Question

Monthly fuel consumption at a firm is normally distributed with mean 20,000 liters and standard deviation of 2,500 liters. suppose the firm wants to store fuel in a tank. what capacity does this tank need to have to store monthly fuel consumption with 0.90 probability? round your answer to the nearest integer.

Answer 1

The capacity of the tank needed to ensure a 90% probability of covering monthly fuel consumption at the firm is 23,200 liters.

Step-by-step explanation:

To find the capacity of the fuel tank necessary to ensure that 90% of the monthly fuel consumption at the firm is covered, we use the concept of a normal distribution and the Z-score associated with a 90% probability. Given a mean (μ) of 20,000 liters and a standard deviation (σ) of 2,500 liters, we look for the Z-score that corresponds to 90% probability in a Z-table, which is approximately 1.28. Next, we calculate the capacity using the formula:

X = μ + Z * σ

where X is the desired capacity. Plugging in the values, we get:

X = 20,000 + 1.28 * 2,500

X = 20,000 + 3,200

X = 23,200

Therefore, the capacity that the tank needs to have to store at least 90% of the monthly fuel consumption is 23,200 liters, when rounded to the nearest integer.

Answer 2

The tank needs to have a capacity of 23,204 liters.

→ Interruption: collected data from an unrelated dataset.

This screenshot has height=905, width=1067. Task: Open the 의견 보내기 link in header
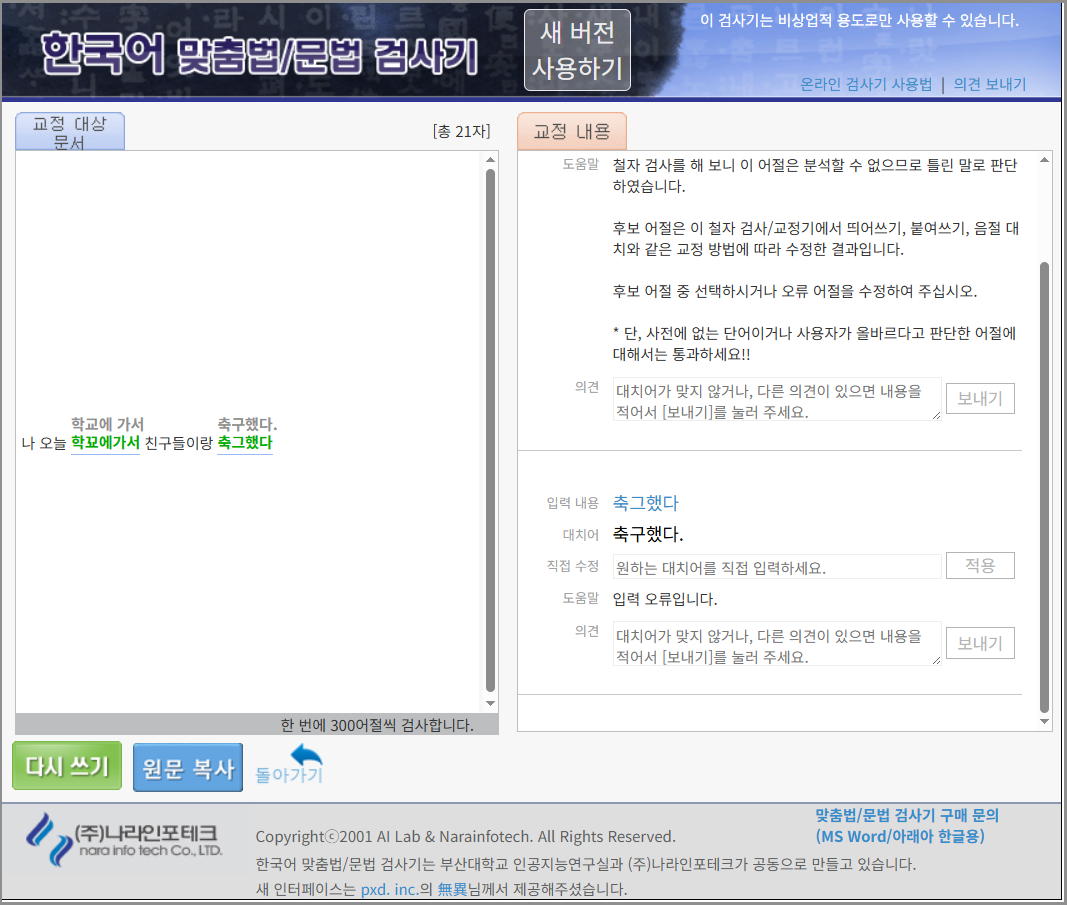pyautogui.click(x=989, y=85)
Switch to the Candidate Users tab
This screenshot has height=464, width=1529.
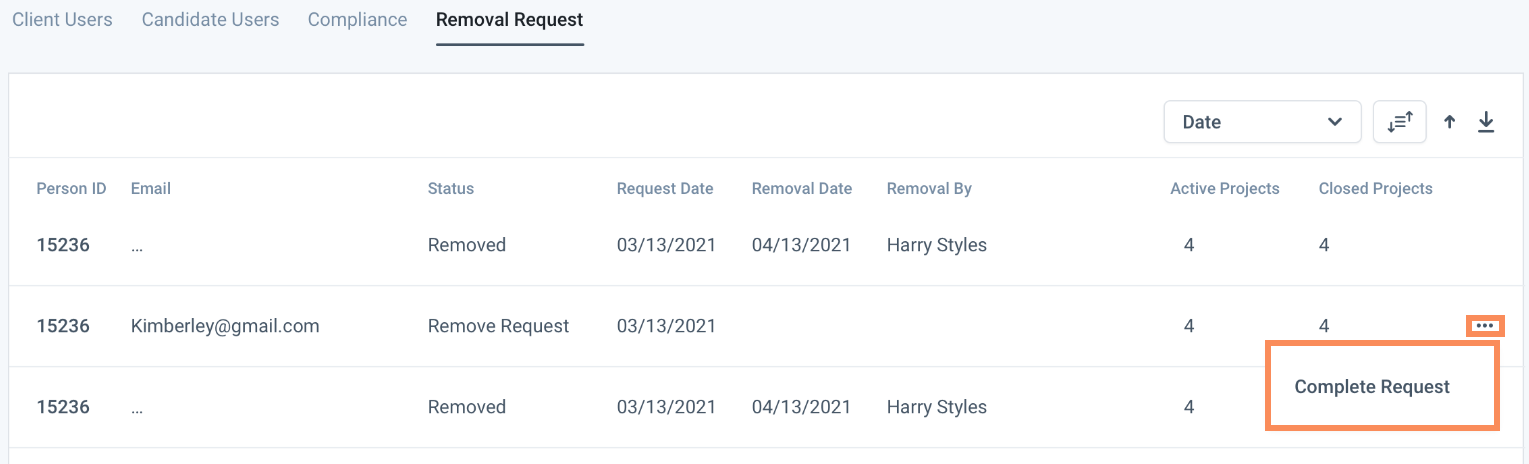coord(210,20)
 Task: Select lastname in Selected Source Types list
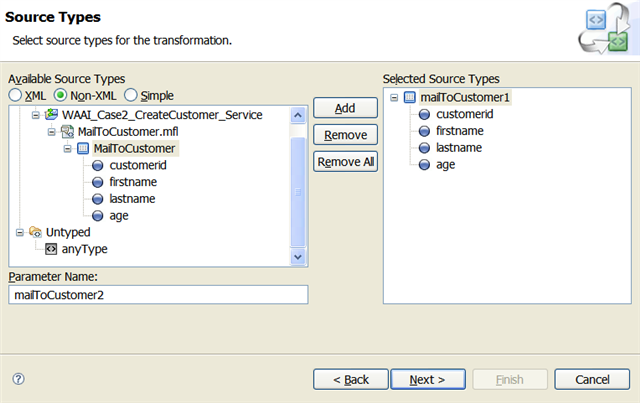(458, 148)
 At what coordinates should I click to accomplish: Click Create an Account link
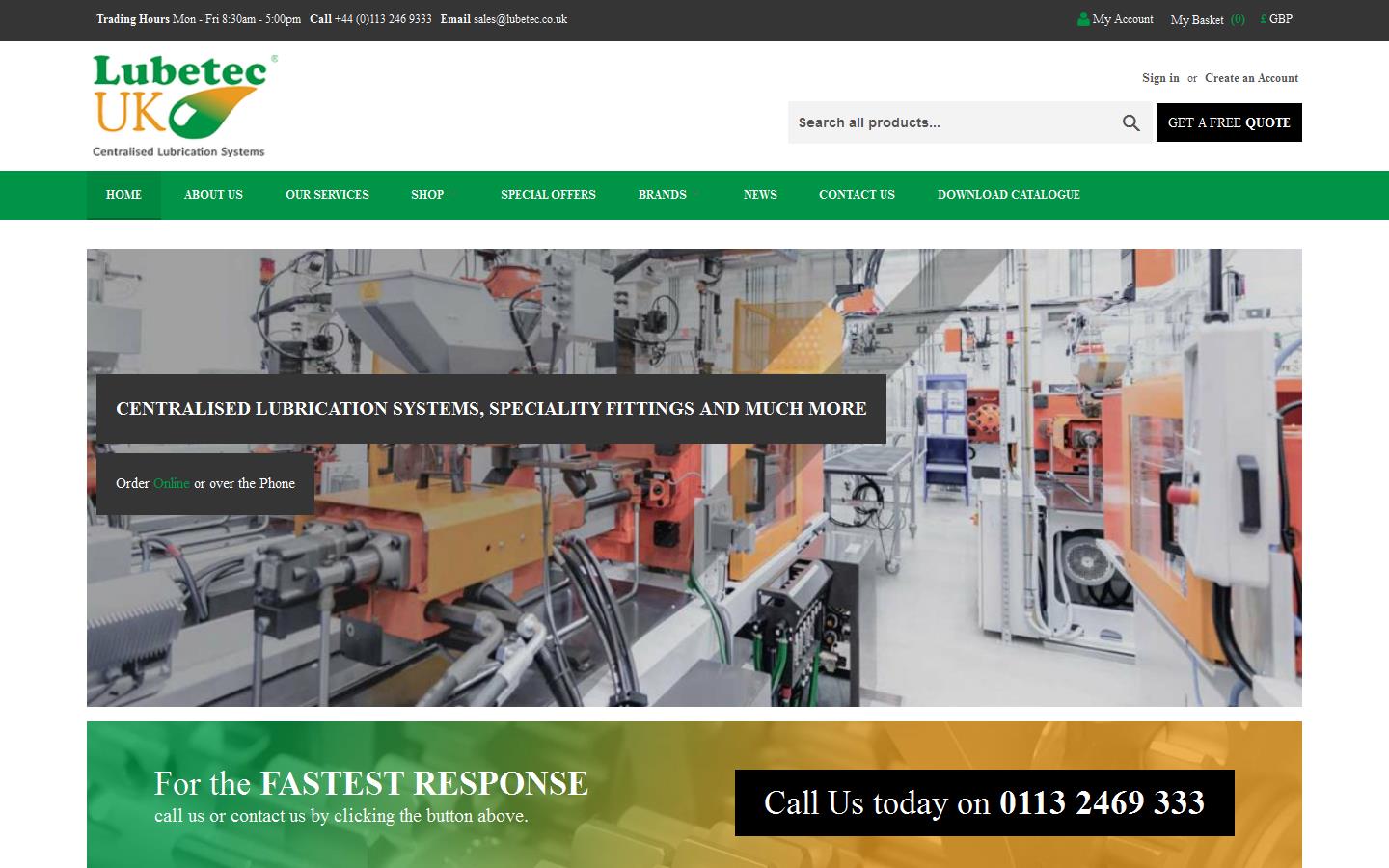point(1251,78)
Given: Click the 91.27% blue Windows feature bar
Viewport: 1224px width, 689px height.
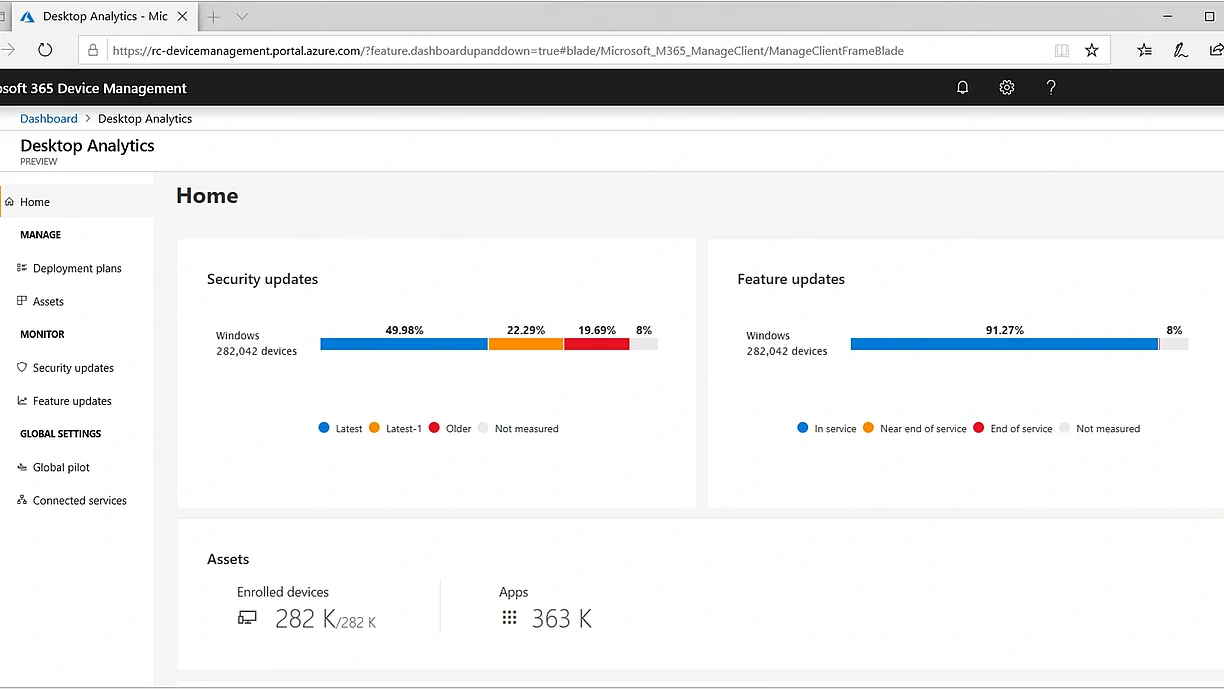Looking at the screenshot, I should [1005, 343].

Monthly fuel consumption at the firm is normally distributed with mean 20,000 liters and standard deviation of 2,500 liters. The firm wants to store fuel in a tank that can store monthly fuel consumption with 0.90 probability.

To do this, we need to find the tank capacity that corresponds to the 90th percentile of the normal distribution.

The 90th percentile of the standard normal distribution is 1.282. To find the 90th percentile of the normal distribution with mean 20,000 and standard deviation 2,500, we can use the following formula:

z = (x - mean) / standard deviation

where:

z is the z-score

x is the value we want to find (the 90th percentile)

mean is the mean of the normal distribution (20,000)

standard deviation is the standard deviation of the normal distribution (2,500)

Solving for x, we get:

x = mean + z * standard deviation

x = 20,000 + 1.282 * 2,500

x = 23,204

Therefore, the tank needs to have a capacity of at least 23,204 liters to store monthly fuel consumption with 0.90 probability.